→ TASK: Return the lines below word for word, starting with the line that contains "Screen dimensions: 448x351" and going on through the last line, with the pictures left out.
==========
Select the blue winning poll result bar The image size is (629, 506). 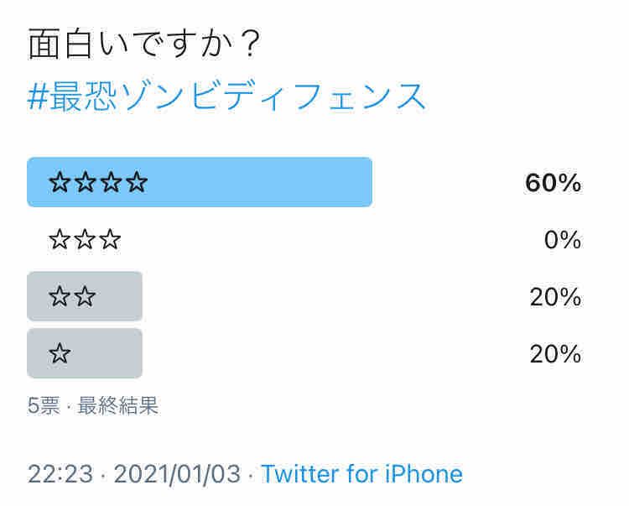(x=252, y=182)
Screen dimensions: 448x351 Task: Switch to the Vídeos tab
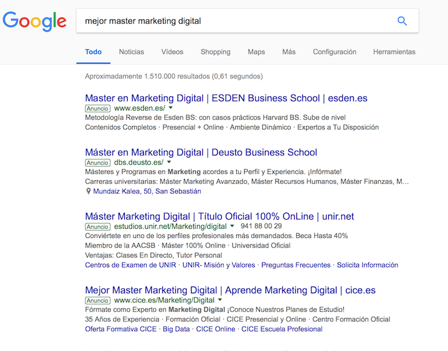pyautogui.click(x=172, y=52)
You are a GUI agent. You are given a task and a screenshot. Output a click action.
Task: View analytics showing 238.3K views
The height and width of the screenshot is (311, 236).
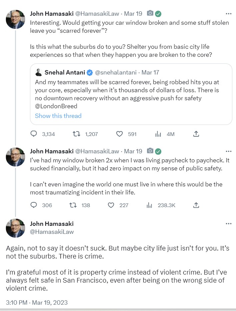click(149, 205)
==========
→ ANSWER FOR THE TASK:
Screen dimensions: 448x351 Task: Switch to the Vídeos tab
pyautogui.click(x=172, y=52)
You are a GUI agent. You are given a task and a screenshot. Output a click action.
Task: View analytics showing 238.3K views
The height and width of the screenshot is (311, 236).
click(149, 205)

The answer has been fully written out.